Check each line below for the word "option", then please report how many lines have it and nothing more.

Supplied data below:

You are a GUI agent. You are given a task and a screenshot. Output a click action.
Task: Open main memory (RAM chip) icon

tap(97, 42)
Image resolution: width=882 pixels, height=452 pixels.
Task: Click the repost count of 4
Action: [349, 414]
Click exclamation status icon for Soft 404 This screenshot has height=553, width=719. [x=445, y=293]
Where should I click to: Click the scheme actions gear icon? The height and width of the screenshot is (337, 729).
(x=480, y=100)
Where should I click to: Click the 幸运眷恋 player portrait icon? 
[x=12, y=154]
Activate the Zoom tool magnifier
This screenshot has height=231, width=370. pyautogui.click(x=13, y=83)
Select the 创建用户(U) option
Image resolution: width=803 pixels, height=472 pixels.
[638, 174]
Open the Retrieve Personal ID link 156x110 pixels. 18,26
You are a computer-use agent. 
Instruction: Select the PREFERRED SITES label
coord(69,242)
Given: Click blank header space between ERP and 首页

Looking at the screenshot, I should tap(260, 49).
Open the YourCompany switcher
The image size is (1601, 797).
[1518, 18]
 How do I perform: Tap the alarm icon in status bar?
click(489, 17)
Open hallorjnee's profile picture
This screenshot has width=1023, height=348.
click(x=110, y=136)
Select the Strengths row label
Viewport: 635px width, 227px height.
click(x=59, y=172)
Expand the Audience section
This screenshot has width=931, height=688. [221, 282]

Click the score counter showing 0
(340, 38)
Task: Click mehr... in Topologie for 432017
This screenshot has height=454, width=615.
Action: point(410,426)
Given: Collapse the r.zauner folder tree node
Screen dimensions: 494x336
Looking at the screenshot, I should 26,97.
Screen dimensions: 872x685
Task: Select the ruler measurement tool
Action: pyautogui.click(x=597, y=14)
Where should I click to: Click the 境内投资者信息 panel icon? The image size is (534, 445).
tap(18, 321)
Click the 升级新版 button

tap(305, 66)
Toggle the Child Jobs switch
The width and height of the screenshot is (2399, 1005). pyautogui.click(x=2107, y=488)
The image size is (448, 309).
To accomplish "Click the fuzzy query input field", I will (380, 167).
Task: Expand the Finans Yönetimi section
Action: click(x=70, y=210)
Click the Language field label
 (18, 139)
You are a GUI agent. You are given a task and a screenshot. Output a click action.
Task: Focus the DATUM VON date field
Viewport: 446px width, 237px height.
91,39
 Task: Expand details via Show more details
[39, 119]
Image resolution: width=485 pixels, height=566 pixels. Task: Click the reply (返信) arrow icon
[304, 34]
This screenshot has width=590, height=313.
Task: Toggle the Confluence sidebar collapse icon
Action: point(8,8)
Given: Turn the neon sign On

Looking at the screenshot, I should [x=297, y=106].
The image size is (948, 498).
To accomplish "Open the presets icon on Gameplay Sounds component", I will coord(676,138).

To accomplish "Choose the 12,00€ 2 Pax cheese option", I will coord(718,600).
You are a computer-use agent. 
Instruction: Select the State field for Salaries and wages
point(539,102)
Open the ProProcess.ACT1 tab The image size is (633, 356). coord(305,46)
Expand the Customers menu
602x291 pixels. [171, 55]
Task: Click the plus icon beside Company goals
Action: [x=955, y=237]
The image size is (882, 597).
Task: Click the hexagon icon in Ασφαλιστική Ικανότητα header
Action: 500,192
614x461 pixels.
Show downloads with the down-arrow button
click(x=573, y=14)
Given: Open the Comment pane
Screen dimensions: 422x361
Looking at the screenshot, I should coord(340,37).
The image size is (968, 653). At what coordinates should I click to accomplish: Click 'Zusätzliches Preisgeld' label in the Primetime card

End of Supplied data.

* Output of the task
2